◆ **TEXT PASSAGE**:
# Cleaning solvents



## mikemc53 (Feb 11, 2013)

I know that Hoppes is the big name but I am looking for opinions - I am learning as I go.

Just talked to a local gunsmith who uses only Simple Green cut at 50/50 with distilled water. He soaks all of the metal parts in it and just wipes down any polymer. He doesn't like Hoppes, at all...says it's toxic (I don't know about that). Anyway, he does the soak then uses the very lightest oil that he can purchase, for a wipe down and lube.

What do you guys use, both for cleaning and then for oiling? Any tricks, secrets, knowledge, etc. is appreciatively accepted.

Thanks gang.


----------



## rex (Jan 27, 2012)

Is the smiff a younger guy?I find that odd for someone that;s been around guns for decades.I;ve used Hoppes #9 for over 30 years without a problem unless I need to really go aftr lead or copper.For those occasions I have Shooters Choice and have had those for a long time.The toxic thing is funny,it's all toxic basically.Ask him to drink his cleaning solution,I wouldn't.There is an old formula called Ed's Red made up of mineral spirits,tranny fluid and something else that works great and a few bucks gives you years worth to use,a search will pop it right up.

I just clean with Hoppes and wipe down with CLP (Breakfree's) and my guns haven't failed or rusted,and I'm bad about cleaning.My HK has sat for 2 weeks and my stainless carry Commander hasn't been done in an easy 3 months.Blue I have to wipe down often,I don't have a real bad ph problem but my good paint gun's anodizing didn't last 2 months from handling it all the time.

◆ **EXERCISE DATA**:
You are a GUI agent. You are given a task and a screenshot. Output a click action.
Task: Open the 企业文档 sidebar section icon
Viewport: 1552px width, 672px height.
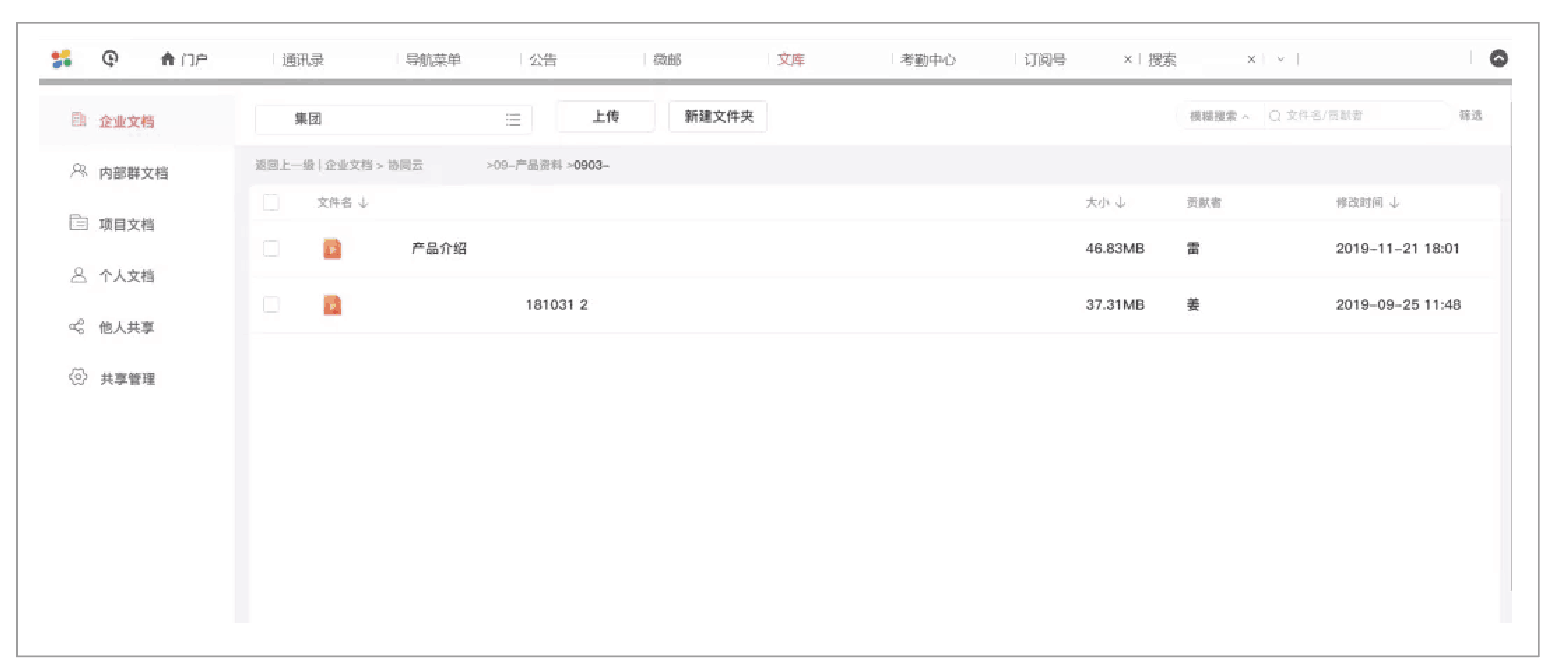(x=79, y=118)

◆ **TASKS AND EXERCISES**:
a: List every brand-name product for cleaning or oiling guns that the cleaning solvents thread mentions.
b: Write out the part of the cleaning solvents thread that starts with "I know that" and goes on through "down and lube.", word for word.

◆ **WRITTEN ANSWERS**:
a:
- Hoppes (Hoppes #9)
- Simple Green
- Shooters Choice
- CLP (Breakfree's)

b:
I know that Hoppes is the big name but I am looking for opinions - I am learning as I go.

Just talked to a local gunsmith who uses only Simple Green cut at 50/50 with distilled water. He soaks all of the metal parts in it and just wipes down any polymer. He doesn't like Hoppes, at all...says it's toxic (I don't know about that). Anyway, he does the soak then uses the very lightest oil that he can purchase, for a wipe down and lube.